In relation to mortgage loans previously sold by IBRC, the Special Liquidators sought and received the agreement of bidders and the ultimate purchasers of IBRC mortgage loans to voluntarily comply with the terms of the Code of Conduct on Mortgage Arrears. I understand that these mortgages are currently being serviced in line with those terms.

Furthermore, the Department of Finance has prepared the Sale of Loan Books to Unregulated Third Parties Bill in order to address concerns surrounding the continued applicability of the Code of Conduct on Mortgage Arrears after the sale of loan books to unregulated entities. Detailed engagement with the Attorney General's office and the Central Bank on draft legislation has commenced and in July and August of this year, my Department ran a public consultation seeking views on its proposed legislation to protect consumers whose loans are sold to unregulated entities. The Department of Finance received 18 submissions from a range of respondents from the financial services industry, consumer groups, public representatives and individuals and other stakeholders. Officials in my Department are carefully considering the submissions and it is anticipated that legislation will be published by the end of this year.
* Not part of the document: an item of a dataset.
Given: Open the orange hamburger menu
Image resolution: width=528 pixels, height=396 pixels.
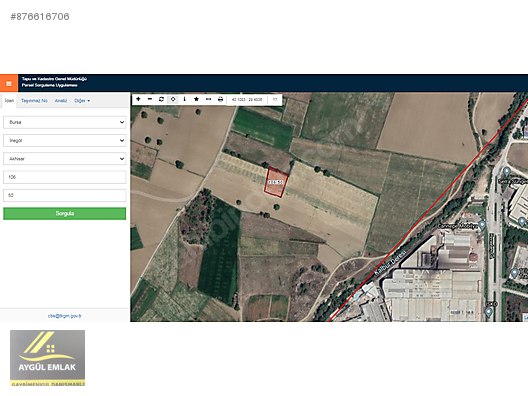Looking at the screenshot, I should [9, 83].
The relevant code of conduct that can apply to certain business borrower lender relationships is the Code of Conduct for Business Lending to Small and Medium Enterprises (SME Code). The application of the SME Code varies depending on whether the relevant purchasing entity of the commercial loans is a regulated entity or an unregulated entity. If the purchasing entity is a regulated entity, it is required to comply with the SME Code. If the purchasing entity is not a regulated entity, it is not required to comply with the SME Code.

In terms of context, unlike consumer lending, business lending is not an activity which, in and of itself, must be undertaken by a regulated entity i.e. an unregulated entity could be established for the sole purpose of lending to SMEs and this would not require authorisation, and would not be subject to any legislation or codes.

It is also important to note that the sale of these loans does not change the terms and conditions of the loan agreement in any way. Irrespective of who acquires the loan(s) they will be required to honour the legal terms and conditions of the existing loan agreement(s).